[Dataset entries]
********************

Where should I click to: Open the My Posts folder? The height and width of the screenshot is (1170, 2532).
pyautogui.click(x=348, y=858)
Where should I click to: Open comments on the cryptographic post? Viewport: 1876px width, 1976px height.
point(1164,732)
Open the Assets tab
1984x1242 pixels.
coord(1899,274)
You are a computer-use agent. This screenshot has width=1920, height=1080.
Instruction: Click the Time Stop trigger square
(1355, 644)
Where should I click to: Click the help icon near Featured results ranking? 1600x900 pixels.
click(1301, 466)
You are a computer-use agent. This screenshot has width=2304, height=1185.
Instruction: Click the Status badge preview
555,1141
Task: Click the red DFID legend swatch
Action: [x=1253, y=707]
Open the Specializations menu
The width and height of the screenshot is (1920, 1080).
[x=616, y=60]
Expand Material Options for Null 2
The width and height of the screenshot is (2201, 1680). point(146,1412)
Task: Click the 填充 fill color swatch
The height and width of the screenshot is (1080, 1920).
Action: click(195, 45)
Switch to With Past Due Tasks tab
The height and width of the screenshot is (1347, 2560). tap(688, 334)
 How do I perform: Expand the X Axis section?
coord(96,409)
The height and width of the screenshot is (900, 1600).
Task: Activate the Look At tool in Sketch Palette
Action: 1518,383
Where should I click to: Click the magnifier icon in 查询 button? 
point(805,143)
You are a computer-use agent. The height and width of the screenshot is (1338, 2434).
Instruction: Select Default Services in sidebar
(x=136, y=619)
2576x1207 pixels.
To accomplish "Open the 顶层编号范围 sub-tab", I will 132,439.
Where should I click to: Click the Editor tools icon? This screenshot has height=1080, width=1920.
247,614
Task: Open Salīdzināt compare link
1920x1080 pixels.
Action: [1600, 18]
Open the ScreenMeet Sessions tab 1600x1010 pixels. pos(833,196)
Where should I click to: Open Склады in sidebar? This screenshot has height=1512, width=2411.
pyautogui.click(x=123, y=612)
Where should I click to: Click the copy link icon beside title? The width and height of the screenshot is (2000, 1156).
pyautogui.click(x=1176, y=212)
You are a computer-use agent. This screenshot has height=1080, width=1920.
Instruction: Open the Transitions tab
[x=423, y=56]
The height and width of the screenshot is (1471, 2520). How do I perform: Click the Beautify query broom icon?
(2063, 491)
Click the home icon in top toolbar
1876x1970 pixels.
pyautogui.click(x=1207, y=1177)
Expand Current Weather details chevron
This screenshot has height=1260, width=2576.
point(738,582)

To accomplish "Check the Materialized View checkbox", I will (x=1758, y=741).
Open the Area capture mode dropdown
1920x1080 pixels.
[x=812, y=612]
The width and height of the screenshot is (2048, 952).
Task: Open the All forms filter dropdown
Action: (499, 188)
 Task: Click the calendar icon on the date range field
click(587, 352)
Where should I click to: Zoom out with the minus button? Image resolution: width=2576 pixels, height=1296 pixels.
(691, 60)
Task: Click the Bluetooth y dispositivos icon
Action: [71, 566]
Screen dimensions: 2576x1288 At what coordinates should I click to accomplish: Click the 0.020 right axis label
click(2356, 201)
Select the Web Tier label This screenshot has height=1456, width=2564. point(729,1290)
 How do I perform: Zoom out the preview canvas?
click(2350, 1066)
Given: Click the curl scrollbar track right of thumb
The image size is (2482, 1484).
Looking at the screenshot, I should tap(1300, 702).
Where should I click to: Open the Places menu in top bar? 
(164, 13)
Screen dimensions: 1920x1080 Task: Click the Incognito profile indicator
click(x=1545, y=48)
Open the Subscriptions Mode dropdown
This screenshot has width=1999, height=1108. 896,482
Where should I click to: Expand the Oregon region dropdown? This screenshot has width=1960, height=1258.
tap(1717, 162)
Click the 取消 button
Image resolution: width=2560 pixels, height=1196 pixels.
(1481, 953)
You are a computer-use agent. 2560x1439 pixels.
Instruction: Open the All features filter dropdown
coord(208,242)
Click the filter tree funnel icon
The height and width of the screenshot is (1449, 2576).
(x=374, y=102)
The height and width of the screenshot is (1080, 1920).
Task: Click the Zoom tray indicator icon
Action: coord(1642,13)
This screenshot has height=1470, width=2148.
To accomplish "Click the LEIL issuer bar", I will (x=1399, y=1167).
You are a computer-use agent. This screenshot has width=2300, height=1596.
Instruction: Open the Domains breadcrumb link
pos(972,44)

********************

# TRY IT:
The lines wanted are those from the one with "Screen dimensions: 1920x1080" through the last line of the records, repeated exactly and with both ends included.

# THE ANSWER:
Screen dimensions: 1920x1080 Task: Click the Incognito profile indicator
click(x=1545, y=48)
Open the Subscriptions Mode dropdown
This screenshot has width=1999, height=1108. 896,482
Where should I click to: Expand the Oregon region dropdown? This screenshot has width=1960, height=1258.
tap(1717, 162)
Click the 取消 button
Image resolution: width=2560 pixels, height=1196 pixels.
(1481, 953)
You are a computer-use agent. 2560x1439 pixels.
Instruction: Open the All features filter dropdown
coord(208,242)
Click the filter tree funnel icon
The height and width of the screenshot is (1449, 2576).
(x=374, y=102)
The height and width of the screenshot is (1080, 1920).
Task: Click the Zoom tray indicator icon
Action: coord(1642,13)
This screenshot has height=1470, width=2148.
To accomplish "Click the LEIL issuer bar", I will (x=1399, y=1167).
You are a computer-use agent. This screenshot has width=2300, height=1596.
Instruction: Open the Domains breadcrumb link
pos(972,44)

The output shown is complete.